Exercise concerning shoe sizes¶
This notebook is an element of the free risk-engineering.org courseware. It can be distributed under the terms of the Creative Commons Attribution-ShareAlike licence.
Author: Eric Marsden eric.marsden@risk-engineering.org.
This notebook provides a simple exercise on analyzing shoe size data, fitting probability distributions, estimating quantiles. See the associated course materials for background information and to download this content as a Jupyter notebook.
We start by importing the numpy and scipy.stats libraries.
import numpy
import scipy.stats
Suppose we have been provided the following data concerning foot size measurements for male adults living in the USA and in China (please note that this is fake data).
sizes_usa = numpy.array([264.2606055 , 250.28558746, 261.34085849, 276.91813199, 270.89224811, 259.69859412, 271.24273057, 256.96583946,
272.53843509, 275.52722462, 253.67193351, 247.42186985, 271.73723597, 264.74759079, 270.57292362, 264.32454015, 265.78411038, 261.15839417, 252.70825706, 262.4551271, 266.64645336, 250.7710261 , 253.87963901, 283.9402588, 272.64784862, 267.09165008, 281.14164651, 248.6559977, 262.05368542, 264.15872161, 246.91588005, 267.63400138, 280.38863184, 249.72411677, 261.15086103, 274.82415135, 245.55151293, 255.86574174, 241.36452565, 242.82584408, 268.71765451, 268.25825254, 259.22225528, 276.80013577, 255.39710866, 248.90573902, 248.45854734, 262.60836491, 264.75120702, 279.93344374, 250.51985647, 268.18252613, 275.20961862, 262.37195741, 292.61857599, 246.25634414, 284.45979738, 272.59209998, 275.8836923 , 277.83485973, 272.78072024, 261.68725196, 259.08599666, 239.1756052 , 268.92738639, 278.89888931, 257.84888231, 248.57604218, 257.48344131, 267.26825904, 265.11001094, 291.98506469, 246.20451664, 289.77042382, 263.82922424, 270.60694715, 241.89420674, 272.98139756, 275.77924077, 273.81431896, 292.55644276, 270.61977562, 266.6790913 , 260.35612357, 272.17669851, 256.25978458, 249.98121499, 270.33487481, 246.2563045, 278.41950923, 276.76359193, 255.34659063, 260.56288729, 264.05571348, 247.0062789 , 273.35519756, 280.91068237, 245.54960975, 257.30132308, 251.36965034, 258.80330942, 272.2852862 , 252.91541058, 275.03411616, 259.8764344 ])

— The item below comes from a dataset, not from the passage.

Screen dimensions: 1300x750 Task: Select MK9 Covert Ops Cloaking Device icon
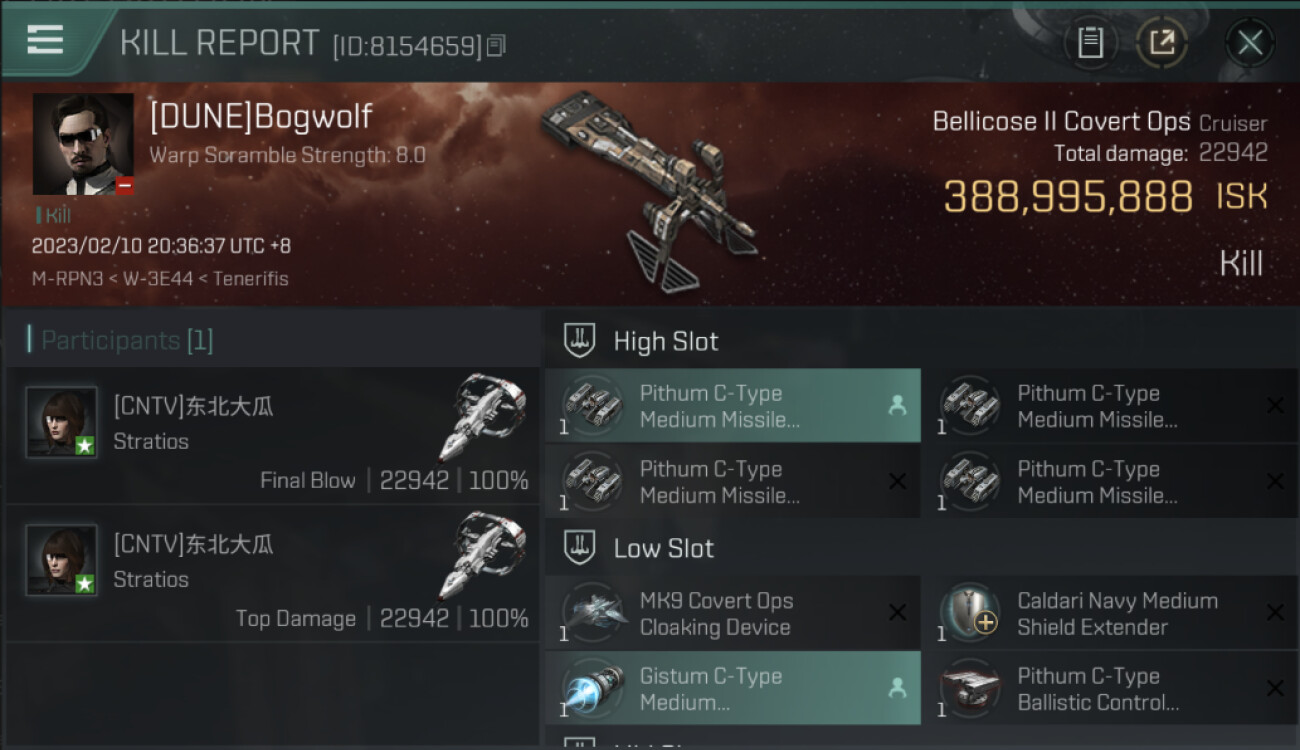coord(594,612)
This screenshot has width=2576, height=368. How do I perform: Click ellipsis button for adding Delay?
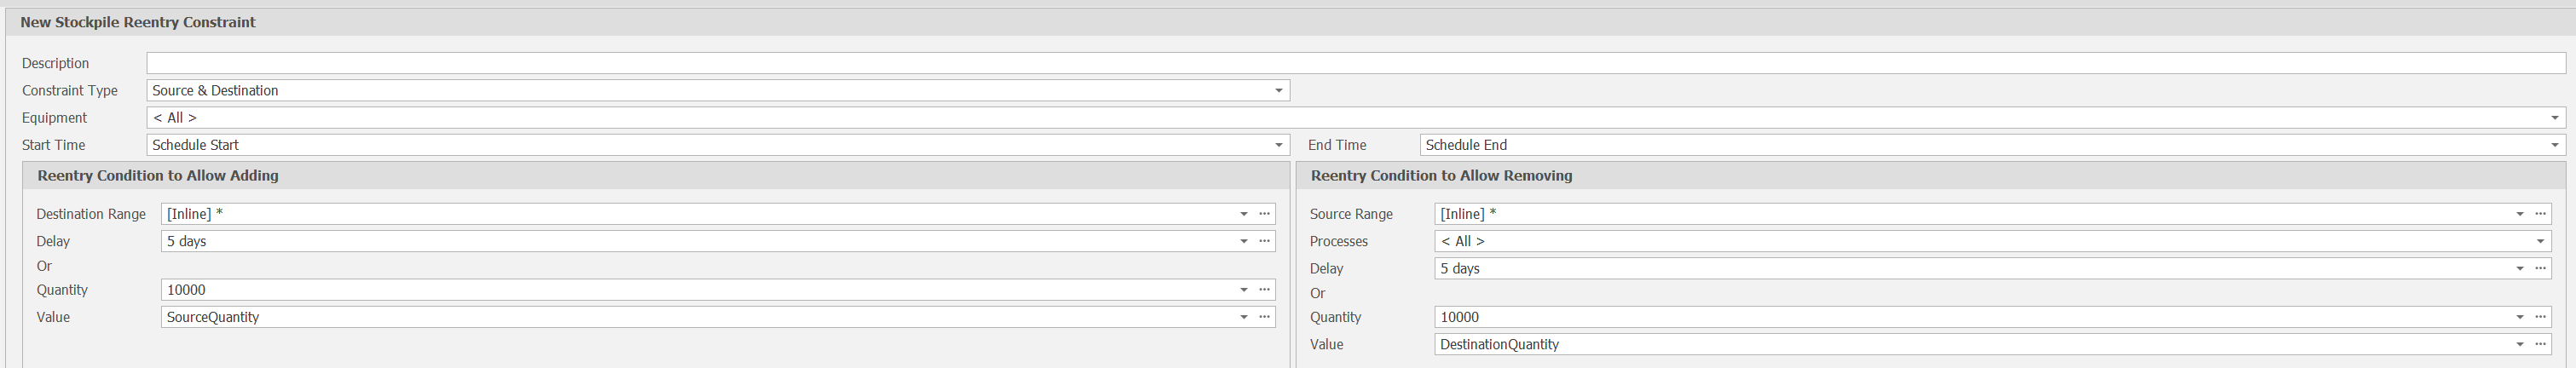click(x=1265, y=241)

sizes_china = numpy.array([221.4022082 , 217.34358652, 233.6904864 , 223.67444491, 217.32876757, 207.28692833, 224.88240488, 235.85034937, 230.83961692, 231.15609745, 217.02018576, 225.62759641,
222.5095129 , 209.78435321, 230.28998288, 220.5971132 , 212.96629567, 216.89236823, 217.33462201, 207.41853359, 222.33495019, 223.0784021 , 224.29873411, 219.67104836, 224.93711638, 227.96766418, 214.64492136, 206.93977596,
226.81487205, 228.83213796, 221.77887899, 224.97203337, 218.65200224, 211.56270384, 223.19415137, 218.01472723, 217.99232987, 225.21723444, 225.32914666, 228.16028171, 223.83825115, 214.27191808, 209.14362017, 210.77464168,
213.59052403, 210.6949903 , 217.65555397, 225.40776962, 233.37833834, 227.09848991])
What is the mean shoes size in the two countries, and how does it compare?
Is the variability in the measured sizes larger in one country than the other?
Plot a histogram of the two datasets. What probability distribution seems appropriate to model the data?
Fit an appropriate probability distribution to the two datasets, plot a histogram, and check the quality of fit.
mu, sigma = scipy.stats.norm.fit(sizes_usa)
model_usa = scipy.stats.norm(mu, sigma)
A US shoe manufacturer produces shoes at sizes corresponding to 244mm to 284mm. What proportion of the adult population are they targeting?
If the manufacturer were to target the Chinese market, which sizes should they make if they wish to target the same proportion of the adult population there?